> [Exercise description]:
Duplicate the passage in the forum thread below about troubleshooting a power transistor circuit, from "Incidentally, I traced" to "probably lies elsewhere.", word for word.

> [Excerpt to read]:
☆ ☆ ☆ ☆ ☆
Incidentally, I traced the entire circuit and recreated the schematic, then ran it through a simulator using the closest power transistor I could find to replace the ENI-1B, an MJ15003. Sure enough, the circuit simulates 25V out when the RF switch is closed (R14 = 0 ohms), and... get this: about a 1/2 volt when the switch is open (R14 = 100G ohms). Plus, when I measured the transistor I was getting 0.46V between base and emitter, and about 0.445 ( a little low, but still nearly a diode drop) between base and collector. So, I think it's behaving normally and the fault probably lies elsewhere.

Gotta keep hunting.

[coppercone2]

well thats a powerful technique to deal with unknown parts

[coppercone2]

and I have seen many drifted base transistors. in pretty much everything, including RF amp.
☆ ☆ ☆ ☆ ☆
> [Available data]:
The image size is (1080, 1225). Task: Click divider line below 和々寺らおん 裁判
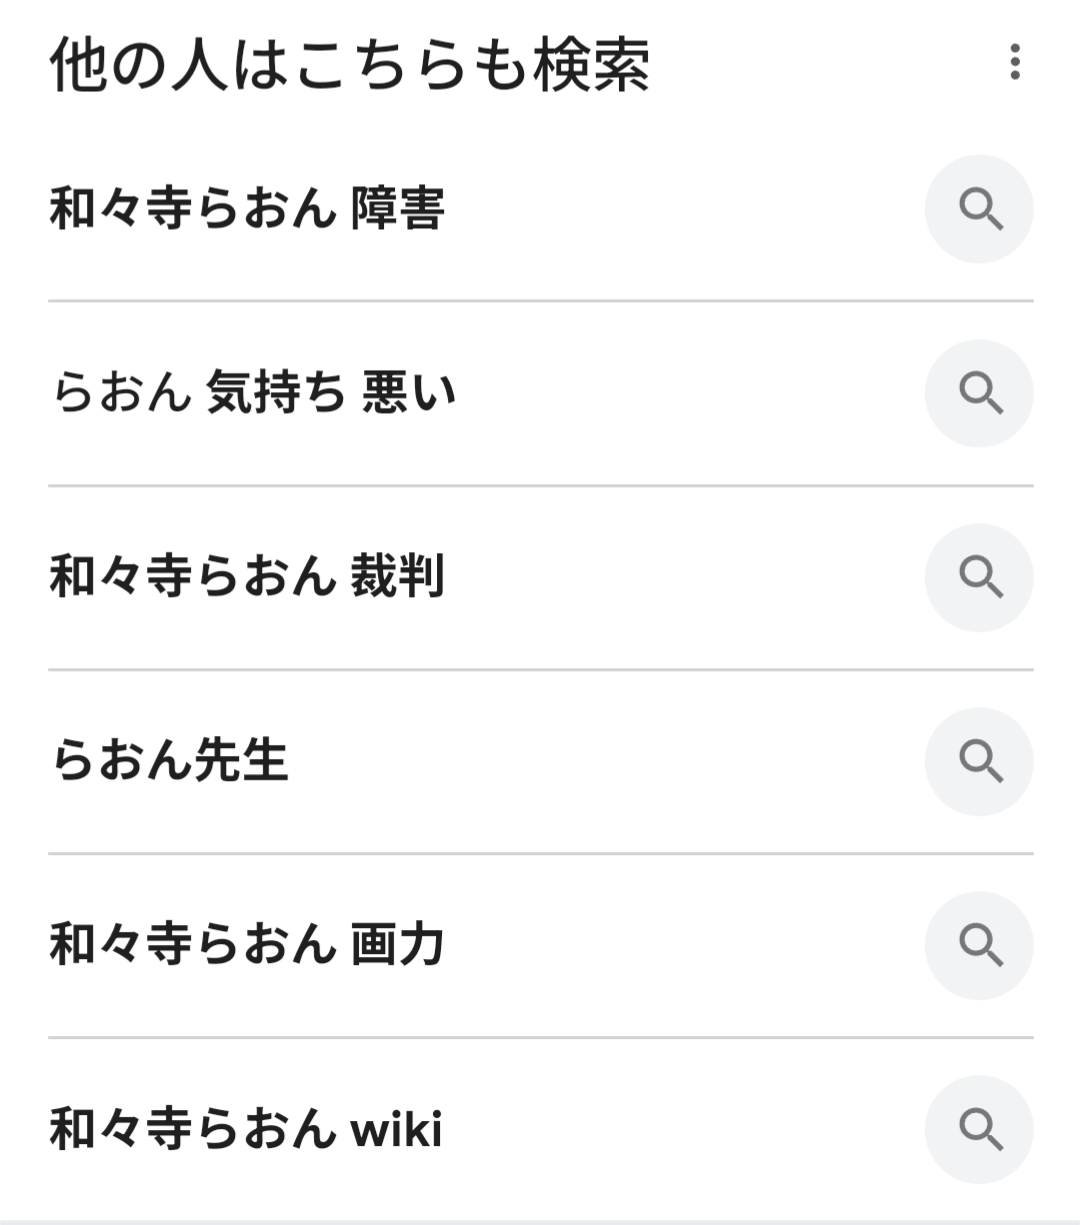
☆ ☆ ☆ ☆ ☆
> [Result]:
Incidentally, I traced the entire circuit and recreated the schematic, then ran it through a simulator using the closest power transistor I could find to replace the ENI-1B, an MJ15003. Sure enough, the circuit simulates 25V out when the RF switch is closed (R14 = 0 ohms), and... get this: about a 1/2 volt when the switch is open (R14 = 100G ohms). Plus, when I measured the transistor I was getting 0.46V between base and emitter, and about 0.445 ( a little low, but still nearly a diode drop) between base and collector. So, I think it's behaving normally and the fault probably lies elsewhere.